Why These File Types?
Word Documents
Tables are delivered as native .docx files — not images or PDFs. This means you can directly edit cell values, reword headers, adjust column widths, change fonts, or copy the table into your manuscript. No retyping, no screenshot cropping. The formatting (bold p-values, merged cells, borders) is already set to journal standards, but every element is fully editable in Word or Google Docs.
Vector PDF Figures
All plots are saved as vector PDFs, not rasterized PNGs. They scale to any size without losing quality — perfect for journal figures that get resized during typesetting. Fonts are embedded as Type 42 (TrueType) at 300 DPI so they render identically on any system. Open them in Adobe Illustrator, Inkscape, or Affinity Designer to tweak before submission.
Raw CSV Data
Every analysis includes the underlying data as a CSV file alongside the formatted outputs. Import into Excel, R, SPSS, or any tool for custom analyses, supplementary tables, or to verify the computed statistics. The CSV is what the Word table and figures are built from — a complete audit trail.
Excel Workbooks (PSM)
PSM baseline tables include an Excel fileas an intermediate format. Re-sort variables, add calculated columns, or use Excel's built-in formatting tools before final publication. The companion Word doc is generated from this Excel file automatically.
General Notes
Delivery
All analyzer outputs are delivered as a single .zip download. Unzip and you have everything — data, tables, and figures ready for your manuscript.
Figure Quality
300 DPI with embedded fonts.
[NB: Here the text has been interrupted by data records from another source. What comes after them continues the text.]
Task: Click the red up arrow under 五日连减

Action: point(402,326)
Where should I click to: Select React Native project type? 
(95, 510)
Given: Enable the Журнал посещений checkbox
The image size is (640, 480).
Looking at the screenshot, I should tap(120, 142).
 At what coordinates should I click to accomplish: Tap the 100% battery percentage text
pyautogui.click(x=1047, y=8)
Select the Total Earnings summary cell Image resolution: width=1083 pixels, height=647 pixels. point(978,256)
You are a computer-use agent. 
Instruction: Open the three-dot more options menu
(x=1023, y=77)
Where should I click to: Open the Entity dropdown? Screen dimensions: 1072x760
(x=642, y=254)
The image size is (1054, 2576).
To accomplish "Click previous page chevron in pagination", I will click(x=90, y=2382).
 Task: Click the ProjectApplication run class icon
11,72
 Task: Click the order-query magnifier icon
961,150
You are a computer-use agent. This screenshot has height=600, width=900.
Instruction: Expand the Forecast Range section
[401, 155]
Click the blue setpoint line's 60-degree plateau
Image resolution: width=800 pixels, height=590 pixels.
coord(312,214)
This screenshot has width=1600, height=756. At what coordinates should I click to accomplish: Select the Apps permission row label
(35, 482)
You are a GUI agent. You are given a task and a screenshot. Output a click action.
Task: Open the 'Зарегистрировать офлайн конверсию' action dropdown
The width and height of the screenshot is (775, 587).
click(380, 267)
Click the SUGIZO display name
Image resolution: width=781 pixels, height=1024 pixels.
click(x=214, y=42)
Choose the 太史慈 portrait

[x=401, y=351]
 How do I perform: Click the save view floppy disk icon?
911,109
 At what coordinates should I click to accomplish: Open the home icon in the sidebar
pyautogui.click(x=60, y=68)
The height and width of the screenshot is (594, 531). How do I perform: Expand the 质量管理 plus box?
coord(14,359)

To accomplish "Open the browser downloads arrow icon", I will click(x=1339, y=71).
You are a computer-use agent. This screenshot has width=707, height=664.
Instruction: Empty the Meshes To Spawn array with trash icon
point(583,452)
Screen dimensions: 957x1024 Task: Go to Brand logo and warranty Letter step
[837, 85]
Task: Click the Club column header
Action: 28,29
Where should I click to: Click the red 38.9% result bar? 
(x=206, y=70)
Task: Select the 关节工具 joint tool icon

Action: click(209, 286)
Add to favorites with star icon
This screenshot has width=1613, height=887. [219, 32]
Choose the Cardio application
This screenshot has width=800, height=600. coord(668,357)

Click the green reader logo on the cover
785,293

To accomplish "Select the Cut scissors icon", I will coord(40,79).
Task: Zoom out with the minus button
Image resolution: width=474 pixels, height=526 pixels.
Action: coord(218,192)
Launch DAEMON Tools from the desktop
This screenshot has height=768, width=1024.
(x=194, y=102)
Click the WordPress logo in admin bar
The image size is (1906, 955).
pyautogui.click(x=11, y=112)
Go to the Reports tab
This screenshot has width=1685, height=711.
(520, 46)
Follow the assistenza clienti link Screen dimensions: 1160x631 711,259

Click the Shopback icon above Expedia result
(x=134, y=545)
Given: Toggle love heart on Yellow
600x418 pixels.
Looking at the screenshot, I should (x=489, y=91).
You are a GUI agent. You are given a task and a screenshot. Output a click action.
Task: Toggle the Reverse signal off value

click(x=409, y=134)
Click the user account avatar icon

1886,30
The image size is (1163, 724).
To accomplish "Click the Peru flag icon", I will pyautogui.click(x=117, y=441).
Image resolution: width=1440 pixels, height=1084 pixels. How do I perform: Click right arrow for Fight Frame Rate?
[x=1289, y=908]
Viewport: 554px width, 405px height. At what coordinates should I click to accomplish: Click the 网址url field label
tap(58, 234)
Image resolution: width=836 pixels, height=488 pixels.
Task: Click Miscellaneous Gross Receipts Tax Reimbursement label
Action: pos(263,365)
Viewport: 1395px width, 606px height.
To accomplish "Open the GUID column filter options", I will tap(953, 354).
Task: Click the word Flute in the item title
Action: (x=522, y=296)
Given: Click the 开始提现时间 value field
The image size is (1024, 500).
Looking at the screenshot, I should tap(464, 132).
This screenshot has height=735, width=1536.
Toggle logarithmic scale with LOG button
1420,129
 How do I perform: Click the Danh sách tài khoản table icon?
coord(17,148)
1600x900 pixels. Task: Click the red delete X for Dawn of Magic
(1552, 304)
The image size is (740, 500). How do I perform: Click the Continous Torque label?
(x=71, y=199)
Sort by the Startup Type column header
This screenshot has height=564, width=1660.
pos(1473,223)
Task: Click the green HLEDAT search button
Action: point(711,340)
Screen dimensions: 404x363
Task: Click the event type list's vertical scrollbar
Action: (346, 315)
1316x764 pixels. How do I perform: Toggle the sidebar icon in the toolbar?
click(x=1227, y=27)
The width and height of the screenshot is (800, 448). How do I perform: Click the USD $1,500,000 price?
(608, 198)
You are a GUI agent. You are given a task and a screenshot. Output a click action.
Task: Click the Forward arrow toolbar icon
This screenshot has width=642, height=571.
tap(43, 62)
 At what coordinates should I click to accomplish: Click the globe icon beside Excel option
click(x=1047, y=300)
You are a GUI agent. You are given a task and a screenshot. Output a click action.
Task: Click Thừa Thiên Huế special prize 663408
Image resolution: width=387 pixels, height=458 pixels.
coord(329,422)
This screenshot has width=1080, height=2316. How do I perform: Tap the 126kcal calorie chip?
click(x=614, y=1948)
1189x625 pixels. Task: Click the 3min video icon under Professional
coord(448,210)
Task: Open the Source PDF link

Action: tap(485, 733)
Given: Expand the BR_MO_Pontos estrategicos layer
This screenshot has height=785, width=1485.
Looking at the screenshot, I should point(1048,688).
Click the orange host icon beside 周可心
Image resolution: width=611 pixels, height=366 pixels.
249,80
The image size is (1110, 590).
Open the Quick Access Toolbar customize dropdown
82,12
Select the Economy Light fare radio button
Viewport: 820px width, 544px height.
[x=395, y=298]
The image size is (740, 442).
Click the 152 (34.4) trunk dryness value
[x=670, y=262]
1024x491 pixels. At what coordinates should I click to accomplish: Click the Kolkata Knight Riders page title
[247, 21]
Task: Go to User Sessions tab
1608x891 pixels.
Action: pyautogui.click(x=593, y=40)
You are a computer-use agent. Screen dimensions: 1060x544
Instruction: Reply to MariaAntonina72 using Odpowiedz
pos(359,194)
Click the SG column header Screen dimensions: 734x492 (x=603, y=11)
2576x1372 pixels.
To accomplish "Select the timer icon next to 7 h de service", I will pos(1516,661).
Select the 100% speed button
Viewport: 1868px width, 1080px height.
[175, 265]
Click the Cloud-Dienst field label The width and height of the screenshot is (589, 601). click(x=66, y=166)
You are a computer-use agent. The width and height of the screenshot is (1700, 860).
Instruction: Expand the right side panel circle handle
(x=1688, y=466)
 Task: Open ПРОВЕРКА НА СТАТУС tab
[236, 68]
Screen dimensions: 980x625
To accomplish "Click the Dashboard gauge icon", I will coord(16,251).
Figures meet the submission requirements of all major medical journals (JAMA, NEJM, Lancet, etc.) without further processing.
Word Formatting
Times New Roman 10pt, publication-standard borders (heavy top/bottom, light internal), bold significant p-values. Matches what reviewers expect to see.
Input Compatibility
Accepts standard TriNetX CSV exports exactly as downloaded. No preprocessing, renaming, or reformatting required.
Processing Speed
Analyzer results are generated in under 30 seconds. Study Designer protocols take 30-60 seconds depending on PubMed search depth.
Complete Workflow
Use the Study Designer to plan your research, run the study in TriNetX using the generated protocol, then upload the results to the Analyzer for publication-ready outputs.